» **What you should do**: Copy the records word for word, from the line containing "Where should I click to: Select the 超粉4.0-AI素材替换" through the line containing "Looking at the screenshot, I should tap(300, 1353).", both lines included, and nothing beyond them.
>> start Records shown
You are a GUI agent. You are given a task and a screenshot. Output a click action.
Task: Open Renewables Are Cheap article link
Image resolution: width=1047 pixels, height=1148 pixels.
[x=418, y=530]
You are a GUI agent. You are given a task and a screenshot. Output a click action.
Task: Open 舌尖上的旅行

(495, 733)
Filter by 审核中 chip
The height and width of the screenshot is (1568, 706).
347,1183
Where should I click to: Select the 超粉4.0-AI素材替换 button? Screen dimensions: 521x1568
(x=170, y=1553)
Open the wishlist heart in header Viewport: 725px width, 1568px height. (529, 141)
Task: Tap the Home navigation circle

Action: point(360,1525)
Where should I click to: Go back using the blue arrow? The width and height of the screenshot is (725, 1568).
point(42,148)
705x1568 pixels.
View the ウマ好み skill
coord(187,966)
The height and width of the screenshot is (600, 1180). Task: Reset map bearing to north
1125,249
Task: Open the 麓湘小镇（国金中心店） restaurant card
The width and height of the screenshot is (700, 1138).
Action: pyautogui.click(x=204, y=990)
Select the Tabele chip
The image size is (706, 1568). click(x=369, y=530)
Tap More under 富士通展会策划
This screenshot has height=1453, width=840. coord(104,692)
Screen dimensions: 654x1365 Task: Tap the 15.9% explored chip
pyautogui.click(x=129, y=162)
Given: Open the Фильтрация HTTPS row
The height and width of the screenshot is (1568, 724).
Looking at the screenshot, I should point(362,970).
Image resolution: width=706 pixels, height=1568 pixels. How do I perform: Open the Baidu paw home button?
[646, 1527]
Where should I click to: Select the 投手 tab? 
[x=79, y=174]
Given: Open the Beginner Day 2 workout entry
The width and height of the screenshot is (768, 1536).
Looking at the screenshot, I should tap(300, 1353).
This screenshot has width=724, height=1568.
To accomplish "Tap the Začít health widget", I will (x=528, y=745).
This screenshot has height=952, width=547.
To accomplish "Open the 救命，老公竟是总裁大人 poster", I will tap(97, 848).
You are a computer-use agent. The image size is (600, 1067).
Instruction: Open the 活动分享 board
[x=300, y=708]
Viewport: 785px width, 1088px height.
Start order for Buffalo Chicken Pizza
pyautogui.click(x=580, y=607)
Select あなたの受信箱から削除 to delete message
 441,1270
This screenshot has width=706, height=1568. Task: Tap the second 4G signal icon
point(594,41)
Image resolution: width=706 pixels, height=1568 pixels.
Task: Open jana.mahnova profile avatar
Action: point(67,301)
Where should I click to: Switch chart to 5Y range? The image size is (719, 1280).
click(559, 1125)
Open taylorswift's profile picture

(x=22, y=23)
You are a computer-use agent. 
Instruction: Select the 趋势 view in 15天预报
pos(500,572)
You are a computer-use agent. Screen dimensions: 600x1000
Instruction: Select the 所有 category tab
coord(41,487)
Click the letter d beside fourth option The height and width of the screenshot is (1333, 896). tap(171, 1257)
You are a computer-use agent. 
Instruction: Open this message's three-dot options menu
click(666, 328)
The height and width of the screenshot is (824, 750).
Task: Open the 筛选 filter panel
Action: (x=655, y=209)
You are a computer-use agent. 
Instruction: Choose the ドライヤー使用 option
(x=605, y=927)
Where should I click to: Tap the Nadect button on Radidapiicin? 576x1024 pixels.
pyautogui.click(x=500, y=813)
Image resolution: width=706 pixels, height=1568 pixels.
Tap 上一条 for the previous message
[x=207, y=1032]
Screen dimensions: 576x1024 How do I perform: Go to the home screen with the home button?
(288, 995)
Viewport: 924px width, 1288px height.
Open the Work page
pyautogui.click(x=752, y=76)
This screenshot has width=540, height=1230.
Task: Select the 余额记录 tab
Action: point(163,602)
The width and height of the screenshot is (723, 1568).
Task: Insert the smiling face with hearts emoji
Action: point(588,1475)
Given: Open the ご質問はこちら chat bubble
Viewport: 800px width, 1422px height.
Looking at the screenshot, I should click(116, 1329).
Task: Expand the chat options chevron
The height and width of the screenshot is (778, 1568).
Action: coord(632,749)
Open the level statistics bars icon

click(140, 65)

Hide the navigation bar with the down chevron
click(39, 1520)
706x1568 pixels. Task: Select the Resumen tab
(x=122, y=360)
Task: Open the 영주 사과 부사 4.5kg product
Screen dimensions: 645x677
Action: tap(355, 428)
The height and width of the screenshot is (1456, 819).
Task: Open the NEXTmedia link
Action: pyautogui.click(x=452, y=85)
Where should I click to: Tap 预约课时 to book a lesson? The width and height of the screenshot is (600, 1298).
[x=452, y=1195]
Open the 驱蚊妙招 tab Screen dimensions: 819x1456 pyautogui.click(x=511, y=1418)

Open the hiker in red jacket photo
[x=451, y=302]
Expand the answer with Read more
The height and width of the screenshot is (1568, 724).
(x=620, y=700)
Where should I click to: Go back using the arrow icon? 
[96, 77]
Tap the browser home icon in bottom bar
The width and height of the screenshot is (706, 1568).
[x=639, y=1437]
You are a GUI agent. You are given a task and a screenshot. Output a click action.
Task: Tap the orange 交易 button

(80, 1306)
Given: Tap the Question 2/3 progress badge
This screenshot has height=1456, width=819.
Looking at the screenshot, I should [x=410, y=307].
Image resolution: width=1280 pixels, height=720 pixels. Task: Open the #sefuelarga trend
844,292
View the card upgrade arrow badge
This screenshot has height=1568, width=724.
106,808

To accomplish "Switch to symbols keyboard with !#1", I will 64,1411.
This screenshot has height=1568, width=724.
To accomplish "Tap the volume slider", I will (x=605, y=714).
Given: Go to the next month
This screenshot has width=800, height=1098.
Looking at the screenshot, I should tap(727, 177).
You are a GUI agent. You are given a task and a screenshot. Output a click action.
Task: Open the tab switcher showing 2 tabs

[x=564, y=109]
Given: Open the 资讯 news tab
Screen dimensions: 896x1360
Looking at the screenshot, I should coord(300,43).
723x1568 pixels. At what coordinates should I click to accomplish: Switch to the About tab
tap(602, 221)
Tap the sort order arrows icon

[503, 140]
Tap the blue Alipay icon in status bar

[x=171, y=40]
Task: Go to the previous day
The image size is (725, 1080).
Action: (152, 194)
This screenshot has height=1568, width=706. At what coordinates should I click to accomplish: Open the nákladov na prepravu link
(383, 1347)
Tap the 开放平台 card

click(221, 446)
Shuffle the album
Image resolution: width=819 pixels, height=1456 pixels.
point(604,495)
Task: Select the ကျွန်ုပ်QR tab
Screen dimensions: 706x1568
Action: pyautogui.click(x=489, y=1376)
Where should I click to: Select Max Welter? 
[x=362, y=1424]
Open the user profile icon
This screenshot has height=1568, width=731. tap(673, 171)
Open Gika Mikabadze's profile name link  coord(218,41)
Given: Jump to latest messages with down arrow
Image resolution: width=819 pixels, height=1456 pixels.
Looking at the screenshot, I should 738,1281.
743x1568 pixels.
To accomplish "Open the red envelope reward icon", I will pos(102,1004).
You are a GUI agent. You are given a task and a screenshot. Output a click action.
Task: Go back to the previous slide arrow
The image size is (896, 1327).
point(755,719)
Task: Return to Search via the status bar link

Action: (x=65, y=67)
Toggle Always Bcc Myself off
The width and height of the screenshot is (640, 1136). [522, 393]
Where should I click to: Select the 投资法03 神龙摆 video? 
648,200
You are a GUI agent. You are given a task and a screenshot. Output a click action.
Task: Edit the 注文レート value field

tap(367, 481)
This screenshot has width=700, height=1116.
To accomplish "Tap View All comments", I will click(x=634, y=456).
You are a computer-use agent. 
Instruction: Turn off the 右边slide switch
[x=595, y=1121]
>> end Records shown
» **Final answer**:
Where should I click to: Select the 超粉4.0-AI素材替换 button? Screen dimensions: 521x1568
(x=170, y=1553)
Open the wishlist heart in header Viewport: 725px width, 1568px height. (529, 141)
Task: Tap the Home navigation circle

Action: point(360,1525)
Where should I click to: Go back using the blue arrow? The width and height of the screenshot is (725, 1568).
point(42,148)
705x1568 pixels.
View the ウマ好み skill
coord(187,966)
The height and width of the screenshot is (600, 1180). Task: Reset map bearing to north
1125,249
Task: Open the 麓湘小镇（国金中心店） restaurant card
The width and height of the screenshot is (700, 1138).
Action: pyautogui.click(x=204, y=990)
Select the Tabele chip
The image size is (706, 1568). click(x=369, y=530)
Tap More under 富士通展会策划
This screenshot has height=1453, width=840. coord(104,692)
Screen dimensions: 654x1365 Task: Tap the 15.9% explored chip
pyautogui.click(x=129, y=162)
Given: Open the Фильтрация HTTPS row
The height and width of the screenshot is (1568, 724).
Looking at the screenshot, I should point(362,970).
Image resolution: width=706 pixels, height=1568 pixels. How do I perform: Open the Baidu paw home button?
[646, 1527]
Where should I click to: Select the 投手 tab? 
[x=79, y=174]
Given: Open the Beginner Day 2 workout entry
The width and height of the screenshot is (768, 1536).
Looking at the screenshot, I should tap(300, 1353).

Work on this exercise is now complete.